((
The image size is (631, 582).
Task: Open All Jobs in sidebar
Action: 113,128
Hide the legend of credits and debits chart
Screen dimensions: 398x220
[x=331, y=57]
))
What to do - Can you reproduce the entire listing above word for word, keeping every line unchanged?

Exercise response -
The image size is (631, 582).
Task: Open All Jobs in sidebar
Action: 113,128
Hide the legend of credits and debits chart
Screen dimensions: 398x220
[x=331, y=57]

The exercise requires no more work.